Dihydromyricetin

Pharmacological Actions
DHM exhibits a broad spectrum of pharmacological effects, primarily observed in preclinical studies. These include:

Cardioprotection: DHM demonstrates anti-atherosclerotic properties by reducing pyroptosis in human umbilical vein endothelial cells (HUVECs) at concentrations of 0.5–1 μM via the Nrf2 pathway, and enhances cholesterol efflux in THP-1 macrophages at 1–100 μM through LXRα, ABCA1, and ABCG1 upregulation (source). It also protects against myocardial ischemia/reperfusion injury with 7-day pre-treatment, and reduces adriamycin-induced cardiotoxicity at 125–500 mg/kg in mice, suppressing apoptosis and ROS.
Anti-diabetes: DHM improves insulin sensitivity via AMPK, Akt, and AS160 phosphorylation, with an 8-week treatment reducing blood glucose and plasma insulin in high-fat diet (HFD) rats, and 50 mg/kg/day for 12 weeks enhancing sensitivity in mice, involving the AMPK-PGC-1α-SIRT3 pathway (source).
Hepatoprotection: DHM protects against liver ischemia/reperfusion injury at 100 mg/kg/d for 7 days, activating autophagy via FOXO3a, Atg5, Atg12, beclin 1, and LC3. It ameliorates alcoholic liver disease at 75–150 mg/kg/d for 6 weeks, activating Nrf2 and inhibiting NF-κB, and improves non-alcoholic fatty liver disease (NAFLD) by enhancing mitochondrial function, with a clinical trial using 150 mg twice daily showing benefits (source).
Neuroprotection: DHM inhibits catechol-O-methyltransferase (COMT) activity in a dose-dependent manner, protecting dopaminergic neurons in Parkinson's models, and shows antidepressant effects at 10–20 mg/kg for 3–7 days, enhancing BDNF and reducing TNF-α, IL-6 (source).
Anti-tumor: It induces apoptosis in hepatocellular carcinoma cells via Akt/Bad and G2/M arrest via Chk2, with autophagy mediated by mTOR, ERK1/2, and AMPK, and shows effects against melanoma at 1.25–10 μM, suppressing proliferation and inducing G1/S arrest (source).
Dermatoprotection: DHM protects against UVA-induced damage and inhibits melanoma proliferation, with mechanisms involving ROS-NF-κB signaling and tyrosinase inhibition.

These actions are supported by mechanisms involving AMPK, MAPK, Akt, NF-κB, Nrf2, and other pathways, as detailed in supplementary materials .
Pharmacokinetic Parameters
DHM's pharmacokinetics have been studied primarily in rats, with the following parameters:

Half-life: Approximately 2.05 hours for intravenous administration at 2 mg/kg and 3.70 hours for oral administration at 20 mg/kg, based on LC-MS/MS analysis.
Bioavailability: Oral bioavailability is low, at 4.02% in rats, due to poor absorption via passive diffusion and efflux by transporters like MRP2 and BCRP, with rapid distribution and elimination mostly in feces within 12 hours (source).
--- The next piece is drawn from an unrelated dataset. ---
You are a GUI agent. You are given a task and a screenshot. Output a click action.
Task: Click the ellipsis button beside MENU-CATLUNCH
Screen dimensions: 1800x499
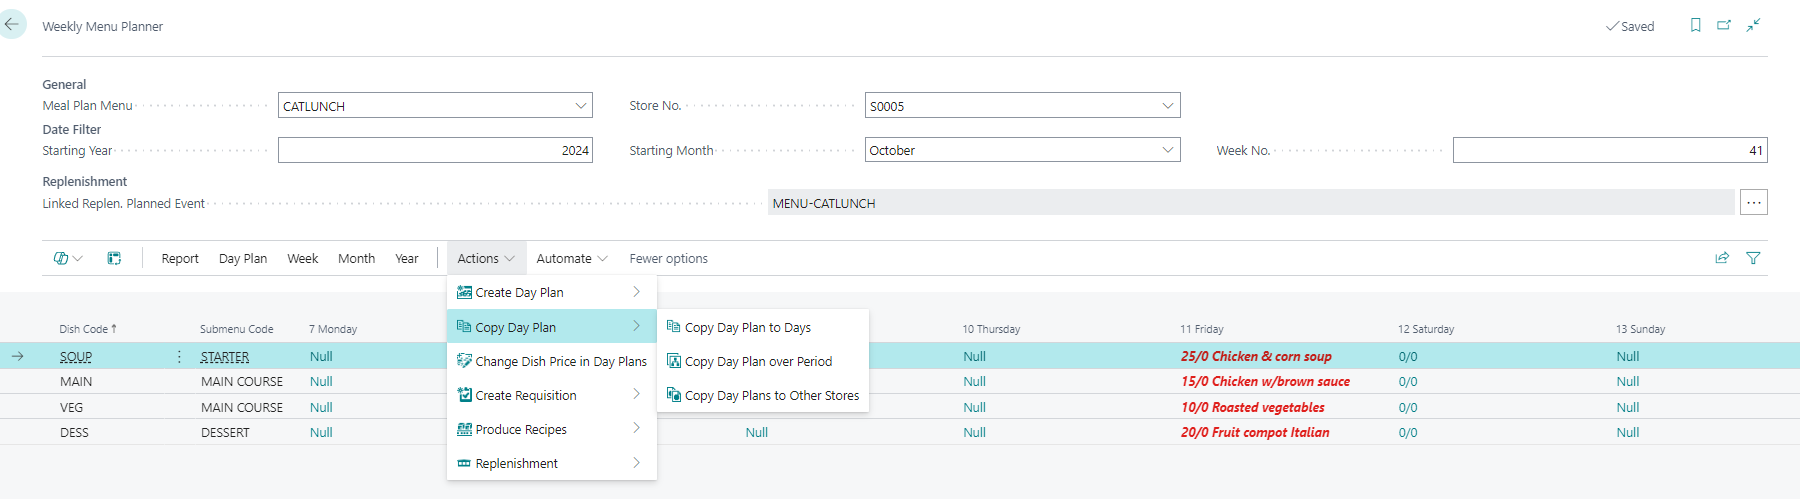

Efforts to improve bioavailability include solid dispersions, nanocapsules, and phospholipid complexes, which have shown promise in enhancing absorption in animal models.
Dosage and Administration
Human dosage data is limited but includes:

A clinical trial for NAFLD used 150 mg twice daily (300 mg/day) for three months, showing improvements in glucose and lipid metabolism without reported adverse effects (source).
Suggested dosages for other uses, such as hangover prevention, range from 300 mg per drink to 2000–4000 mg for reducing alcohol intoxication, based on commercial recommendations and extrapolations from animal studies (source).

Animal studies suggest dosages like 1.8–11.8 mg/kg in rats for behavioral effects, translating to approximately 126–824 mg for a 70 kg human, aligning with clinical trial doses.
Safety and Toxicity
DHM is generally considered safe, with traditional use in Asia for centuries and minimal adverse effects reported:

LD50: Greater than 5 g/kg in mice, indicating low acute toxicity (source).
Acute Toxicity: No significant side effects at 150 mg/kg to 1.5 g/kg in mice, with a human equivalent dose (HED) suggesting safety up to 15.68 g for a 70 kg person, based on a 22 g/kg no-effect level in mice (source).
Chronic Toxicity: No negative effects on development, hematology, or pathology in long-term rat studies, with enhanced immunologic function observed (source).

However, some controversy exists, with studies suggesting potential pro-oxidant and mutagenic effects, though these are not well-supported in human contexts (source).